Re: block-level incremental backup

Поиск
Список
Период
Сортировка
От Stephen Frost
Тема Re: block-level incremental backup
Дата
Msg-id 20190415130111.GE6197@tamriel.snowman.net
обсуждение исходный текст
Ответ на block-level incremental backup  (Robert Haas <robertmhaas@gmail.com>)
Ответы Re: block-level incremental backup  (Bruce Momjian <bruce@momjian.us>)
Re: block-level incremental backup  (Robert Haas <robertmhaas@gmail.com>)
Список pgsql-hackers
Greetings,

* Robert Haas (robertmhaas@gmail.com) wrote:
> Several companies, including EnterpriseDB, NTT, and Postgres Pro, have
> developed technology that permits a block-level incremental backup to
> be taken from a PostgreSQL server.  I believe the idea in all of those
> cases is that non-relation files should be backed up in their
> entirety, but for relation files, only those blocks that have been
> changed need to be backed up.

I love the general idea of having additional facilities in core to
support block-level incremental backups.  I've long been unhappy that
any such approach ends up being limited to a subset of the files which
need to be included in the backup, meaning the rest of the files have to
be backed up in their entirety.  I don't think we have to solve for that
as part of this, but I'd like to see a discussion for how to deal with
the other files which are being backed up to avoid needing to just
wholesale copy them.

> I would like to propose that we should
> have a solution for this problem in core, rather than leaving it to
> each individual PostgreSQL company to develop and maintain their own
> solution.

I'm certainly a fan of improving our in-core backup solutions.

I'm quite concerned that trying to graft this on to pg_basebackup
(which, as you note later, is missing an awful lot of what users expect
from a real backup solution already- retention handling, parallel
capabilities, WAL archive management, and many more... but also is just
not nearly as developed a tool as the external solutions) is going to
make things unnecessairly difficult when what we really want here is
better support from core for block-level incremental backup for the
existing external tools to leverage.

Perhaps there's something here which can be done with pg_basebackup to
have it work with the block-level approach, but I certainly don't see
it as a natural next step for it and really does seem like limiting the
way this is implemented to something that pg_basebackup can easily
digest might make it less useful for the more developed tools.

As an example, I believe all of the other tools mentioned (at least,
those that are open source I'm pretty sure all do) support parallel
backup and therefore having a way to get the block-level changes in a
parallel fashion would be a pretty big thing that those tools will want
and pg_basebackup is single-threaded today and this proposal doesn't
seem to be contemplating changing that, implying that a serial-based
block-level protocol would be fine but that'd be a pretty awful
restriction for the other tools.

> Generally my idea is:
>
> 1. There should be a way to tell pg_basebackup to request from the
> server only those blocks where LSN >= threshold_value.  There are
> several possible ways for the server to implement this, the simplest
> of which is to just scan all the blocks and send only the ones that
> satisfy that criterion.  That might sound dumb, but it does still save
> network bandwidth, and it works even without any prior setup.

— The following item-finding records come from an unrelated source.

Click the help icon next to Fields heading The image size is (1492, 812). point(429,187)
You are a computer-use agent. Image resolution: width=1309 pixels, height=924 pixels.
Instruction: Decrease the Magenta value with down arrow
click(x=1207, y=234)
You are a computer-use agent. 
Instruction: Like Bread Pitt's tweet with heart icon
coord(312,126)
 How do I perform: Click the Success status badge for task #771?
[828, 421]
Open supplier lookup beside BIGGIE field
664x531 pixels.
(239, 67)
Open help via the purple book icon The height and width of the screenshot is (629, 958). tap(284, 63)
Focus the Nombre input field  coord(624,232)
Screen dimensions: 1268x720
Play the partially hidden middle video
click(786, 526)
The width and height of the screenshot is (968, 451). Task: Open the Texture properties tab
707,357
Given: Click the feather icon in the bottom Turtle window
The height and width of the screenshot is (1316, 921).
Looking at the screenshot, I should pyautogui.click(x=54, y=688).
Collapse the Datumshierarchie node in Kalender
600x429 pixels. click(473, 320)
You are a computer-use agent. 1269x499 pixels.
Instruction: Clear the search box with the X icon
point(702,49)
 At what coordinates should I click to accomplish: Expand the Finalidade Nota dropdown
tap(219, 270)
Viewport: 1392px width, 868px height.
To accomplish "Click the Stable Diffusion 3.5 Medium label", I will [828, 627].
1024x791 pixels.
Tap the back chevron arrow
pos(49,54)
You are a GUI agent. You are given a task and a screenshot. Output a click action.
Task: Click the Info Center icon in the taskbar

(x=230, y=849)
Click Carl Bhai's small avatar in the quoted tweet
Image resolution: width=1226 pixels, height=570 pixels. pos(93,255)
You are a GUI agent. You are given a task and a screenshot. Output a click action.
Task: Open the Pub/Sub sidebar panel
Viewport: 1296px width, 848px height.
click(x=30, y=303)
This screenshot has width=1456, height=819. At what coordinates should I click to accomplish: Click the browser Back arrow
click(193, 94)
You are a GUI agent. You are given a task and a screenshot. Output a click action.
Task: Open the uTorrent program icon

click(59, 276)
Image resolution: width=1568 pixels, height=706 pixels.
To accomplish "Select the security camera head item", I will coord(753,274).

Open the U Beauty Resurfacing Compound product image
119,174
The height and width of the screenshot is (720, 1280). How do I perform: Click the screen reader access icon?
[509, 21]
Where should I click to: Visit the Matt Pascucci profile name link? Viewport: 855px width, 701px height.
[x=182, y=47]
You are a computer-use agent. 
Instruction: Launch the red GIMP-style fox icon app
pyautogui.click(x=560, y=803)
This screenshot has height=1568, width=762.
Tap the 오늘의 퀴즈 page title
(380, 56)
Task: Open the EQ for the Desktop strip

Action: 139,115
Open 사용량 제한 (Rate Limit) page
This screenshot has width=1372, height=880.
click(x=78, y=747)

It will
> probably be more efficient in many cases to instead scan all the WAL
> generated since that LSN and extract block references from it, but
> that is only possible if the server has all of that WAL available or
> can somehow get it from the archive.  We could also, as several people
> have proposed previously, have some kind of additional relation for
> that stores either a single is-modified bit -- which only helps if the
> reference LSN for the is-modified bit is older than the requested LSN
> but not too much older -- or the highest LSN for each range of K
> blocks, or something like that.  I am at the moment not too concerned
> with the exact strategy we use here. I believe we may want to
> eventually support more than one, since they have different
> trade-offs.

This part of the discussion is a another example of how we're limiting
ourselves in this implementation to the "pg_basebackup can work with
this" case- by only consideration the options of "scan all the files" or
"use the WAL- if the request is for WAL we have available on the
server."  The other backup solutions mentioned in your initial email,
and others that weren't, have a WAL archive which includes a lot more
WAL than just what the primary currently has.  When I've thought about
how WAL could be used to build a differential or incremental backup, the
question of "do we have all the WAL we need" hasn't ever been a
consideration- because the backup tool manages the WAL archive and has
WAL going back across, most likely, weeks or even months.  Having a tool
which can essentially "compress" WAL would be fantastic and would be
able to be leveraged by all of the different backup solutions.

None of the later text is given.